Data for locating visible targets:
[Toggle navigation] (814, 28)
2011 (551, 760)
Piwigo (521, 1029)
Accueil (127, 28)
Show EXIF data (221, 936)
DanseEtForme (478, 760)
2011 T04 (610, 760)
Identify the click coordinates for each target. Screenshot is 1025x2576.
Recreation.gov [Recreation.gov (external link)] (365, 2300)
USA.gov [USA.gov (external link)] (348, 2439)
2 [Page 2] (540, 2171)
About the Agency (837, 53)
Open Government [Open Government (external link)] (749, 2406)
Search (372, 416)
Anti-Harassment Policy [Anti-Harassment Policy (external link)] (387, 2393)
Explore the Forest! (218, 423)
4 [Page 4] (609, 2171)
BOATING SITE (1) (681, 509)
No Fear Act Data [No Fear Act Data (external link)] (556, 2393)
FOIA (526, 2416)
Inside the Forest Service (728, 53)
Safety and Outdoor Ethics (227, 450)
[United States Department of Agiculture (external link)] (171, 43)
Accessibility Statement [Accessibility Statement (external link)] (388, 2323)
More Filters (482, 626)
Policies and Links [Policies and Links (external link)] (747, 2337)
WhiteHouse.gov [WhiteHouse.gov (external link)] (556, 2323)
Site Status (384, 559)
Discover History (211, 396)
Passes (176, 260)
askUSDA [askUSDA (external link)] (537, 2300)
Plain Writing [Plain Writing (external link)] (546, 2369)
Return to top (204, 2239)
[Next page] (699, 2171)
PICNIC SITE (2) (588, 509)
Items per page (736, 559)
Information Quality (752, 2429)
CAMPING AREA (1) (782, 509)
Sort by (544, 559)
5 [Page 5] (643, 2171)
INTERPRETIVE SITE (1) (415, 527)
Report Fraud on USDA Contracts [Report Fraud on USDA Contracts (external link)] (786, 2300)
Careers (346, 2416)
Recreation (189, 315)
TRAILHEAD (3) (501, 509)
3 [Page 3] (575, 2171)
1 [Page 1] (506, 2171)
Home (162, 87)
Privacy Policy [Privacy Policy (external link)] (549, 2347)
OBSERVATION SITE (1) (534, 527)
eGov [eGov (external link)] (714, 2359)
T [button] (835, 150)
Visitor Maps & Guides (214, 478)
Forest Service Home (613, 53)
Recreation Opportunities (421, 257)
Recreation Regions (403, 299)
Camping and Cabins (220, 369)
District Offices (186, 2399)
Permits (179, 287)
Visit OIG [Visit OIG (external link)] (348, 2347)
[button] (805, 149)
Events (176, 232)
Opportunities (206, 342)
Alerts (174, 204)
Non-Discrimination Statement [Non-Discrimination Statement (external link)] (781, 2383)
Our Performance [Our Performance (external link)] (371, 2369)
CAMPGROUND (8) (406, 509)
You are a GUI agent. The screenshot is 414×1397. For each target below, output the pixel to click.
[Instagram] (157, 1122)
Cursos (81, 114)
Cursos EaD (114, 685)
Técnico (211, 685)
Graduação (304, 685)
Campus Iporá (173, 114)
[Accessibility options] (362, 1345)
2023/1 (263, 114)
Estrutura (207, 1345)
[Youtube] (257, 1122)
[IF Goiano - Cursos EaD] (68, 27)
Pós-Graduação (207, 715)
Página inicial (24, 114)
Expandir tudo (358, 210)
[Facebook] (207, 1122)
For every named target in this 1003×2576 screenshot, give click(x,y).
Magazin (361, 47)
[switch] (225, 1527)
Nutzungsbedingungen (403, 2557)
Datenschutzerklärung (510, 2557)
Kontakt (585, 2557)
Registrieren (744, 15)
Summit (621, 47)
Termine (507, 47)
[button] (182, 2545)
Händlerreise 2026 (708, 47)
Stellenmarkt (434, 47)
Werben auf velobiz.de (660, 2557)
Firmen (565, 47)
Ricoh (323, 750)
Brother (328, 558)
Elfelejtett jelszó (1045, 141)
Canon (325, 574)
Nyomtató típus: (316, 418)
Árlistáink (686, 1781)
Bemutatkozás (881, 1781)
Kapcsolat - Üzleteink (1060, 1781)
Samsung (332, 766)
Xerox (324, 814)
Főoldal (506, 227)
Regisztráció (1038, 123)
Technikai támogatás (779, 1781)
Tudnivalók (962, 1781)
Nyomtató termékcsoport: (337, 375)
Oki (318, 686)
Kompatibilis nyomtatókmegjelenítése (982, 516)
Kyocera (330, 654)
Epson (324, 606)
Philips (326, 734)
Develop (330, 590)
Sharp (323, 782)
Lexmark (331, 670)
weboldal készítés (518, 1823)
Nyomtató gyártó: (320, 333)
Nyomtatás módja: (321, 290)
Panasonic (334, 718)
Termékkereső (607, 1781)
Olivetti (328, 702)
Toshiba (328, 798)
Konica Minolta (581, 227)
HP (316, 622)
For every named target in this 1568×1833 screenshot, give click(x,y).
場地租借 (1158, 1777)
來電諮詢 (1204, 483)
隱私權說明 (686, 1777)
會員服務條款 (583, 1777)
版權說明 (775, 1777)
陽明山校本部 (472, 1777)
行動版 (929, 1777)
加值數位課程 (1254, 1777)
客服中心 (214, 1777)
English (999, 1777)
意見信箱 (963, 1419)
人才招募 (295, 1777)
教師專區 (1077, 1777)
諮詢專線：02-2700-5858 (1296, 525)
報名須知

Work to do: Revise the data above so that every "external link" becomes "opens in a new window", leaving the rest untouched.

Solved exercise:
[Toggle navigation] (814, 28)
2011 (551, 760)
Piwigo (521, 1029)
Accueil (127, 28)
Show EXIF data (221, 936)
DanseEtForme (478, 760)
2011 T04 (610, 760)
Identify the click coordinates for each target. Screenshot is 1025x2576.
Recreation.gov [Recreation.gov (opens in a new window)] (365, 2300)
USA.gov [USA.gov (opens in a new window)] (348, 2439)
2 [Page 2] (540, 2171)
About the Agency (837, 53)
Open Government [Open Government (opens in a new window)] (749, 2406)
Search (372, 416)
Anti-Harassment Policy [Anti-Harassment Policy (opens in a new window)] (387, 2393)
Explore the Forest! (218, 423)
4 [Page 4] (609, 2171)
BOATING SITE (1) (681, 509)
No Fear Act Data [No Fear Act Data (opens in a new window)] (556, 2393)
FOIA (526, 2416)
Inside the Forest Service (728, 53)
Safety and Outdoor Ethics (227, 450)
[United States Department of Agiculture (opens in a new window)] (171, 43)
Accessibility Statement [Accessibility Statement (opens in a new window)] (388, 2323)
More Filters (482, 626)
Policies and Links [Policies and Links (opens in a new window)] (747, 2337)
WhiteHouse.gov [WhiteHouse.gov (opens in a new window)] (556, 2323)
Site Status (384, 559)
Discover History (211, 396)
Passes (176, 260)
askUSDA [askUSDA (opens in a new window)] (537, 2300)
Plain Writing [Plain Writing (opens in a new window)] (546, 2369)
Return to top (204, 2239)
[Next page] (699, 2171)
PICNIC SITE (2) (588, 509)
Items per page (736, 559)
Information Quality (752, 2429)
CAMPING AREA (1) (782, 509)
Sort by (544, 559)
5 [Page 5] (643, 2171)
INTERPRETIVE SITE (1) (415, 527)
Report Fraud on USDA Contracts [Report Fraud on USDA Contracts (opens in a new window)] (786, 2300)
Careers (346, 2416)
Recreation (189, 315)
TRAILHEAD (3) (501, 509)
3 [Page 3] (575, 2171)
1 [Page 1] (506, 2171)
Home (162, 87)
Privacy Policy [Privacy Policy (opens in a new window)] (549, 2347)
OBSERVATION SITE (1) (534, 527)
eGov [eGov (opens in a new window)] (714, 2359)
T [button] (835, 150)
Visitor Maps & Guides (214, 478)
Forest Service Home (613, 53)
Recreation Opportunities (421, 257)
Recreation Regions (403, 299)
Camping and Cabins (220, 369)
District Offices (186, 2399)
Permits (179, 287)
Visit OIG [Visit OIG (opens in a new window)] (348, 2347)
[button] (805, 149)
Events (176, 232)
Opportunities (206, 342)
Alerts (174, 204)
Non-Discrimination Statement [Non-Discrimination Statement (opens in a new window)] (781, 2383)
Our Performance [Our Performance (opens in a new window)] (371, 2369)
CAMPGROUND (8) (406, 509)
You are a GUI agent. The screenshot is 414×1397. For each target below, output the pixel to click.
[Instagram] (157, 1122)
Cursos (81, 114)
Cursos EaD (114, 685)
Técnico (211, 685)
Graduação (304, 685)
Campus Iporá (173, 114)
[Accessibility options] (362, 1345)
2023/1 (263, 114)
Estrutura (207, 1345)
[Youtube] (257, 1122)
[IF Goiano - Cursos EaD] (68, 27)
Pós-Graduação (207, 715)
Página inicial (24, 114)
Expandir tudo (358, 210)
[Facebook] (207, 1122)
For every named target in this 1003×2576 screenshot, give click(x,y).
Magazin (361, 47)
[switch] (225, 1527)
Nutzungsbedingungen (403, 2557)
Datenschutzerklärung (510, 2557)
Kontakt (585, 2557)
Registrieren (744, 15)
Summit (621, 47)
Termine (507, 47)
[button] (182, 2545)
Händlerreise 2026 (708, 47)
Stellenmarkt (434, 47)
Werben auf velobiz.de (660, 2557)
Firmen (565, 47)
Ricoh (323, 750)
Brother (328, 558)
Elfelejtett jelszó (1045, 141)
Canon (325, 574)
Nyomtató típus: (316, 418)
Árlistáink (686, 1781)
Bemutatkozás (881, 1781)
Kapcsolat - Üzleteink (1060, 1781)
Samsung (332, 766)
Xerox (324, 814)
Főoldal (506, 227)
Regisztráció (1038, 123)
Technikai támogatás (779, 1781)
Tudnivalók (962, 1781)
Nyomtató termékcsoport: (337, 375)
Oki (318, 686)
Kompatibilis nyomtatókmegjelenítése (982, 516)
Kyocera (330, 654)
Epson (324, 606)
Philips (326, 734)
Develop (330, 590)
Sharp (323, 782)
Lexmark (331, 670)
weboldal készítés (518, 1823)
Nyomtató gyártó: (320, 333)
Nyomtatás módja: (321, 290)
Panasonic (334, 718)
Termékkereső (607, 1781)
Olivetti (328, 702)
Toshiba (328, 798)
Konica Minolta (581, 227)
HP (316, 622)
For every named target in this 1568×1833 screenshot, give click(x,y).
場地租借 (1158, 1777)
來電諮詢 (1204, 483)
隱私權說明 (686, 1777)
會員服務條款 (583, 1777)
版權說明 (775, 1777)
陽明山校本部 (472, 1777)
行動版 (929, 1777)
加值數位課程 (1254, 1777)
客服中心 (214, 1777)
English (999, 1777)
意見信箱 (963, 1419)
人才招募 (295, 1777)
教師專區 (1077, 1777)
諮詢專線：02-2700-5858 (1296, 525)
報名須知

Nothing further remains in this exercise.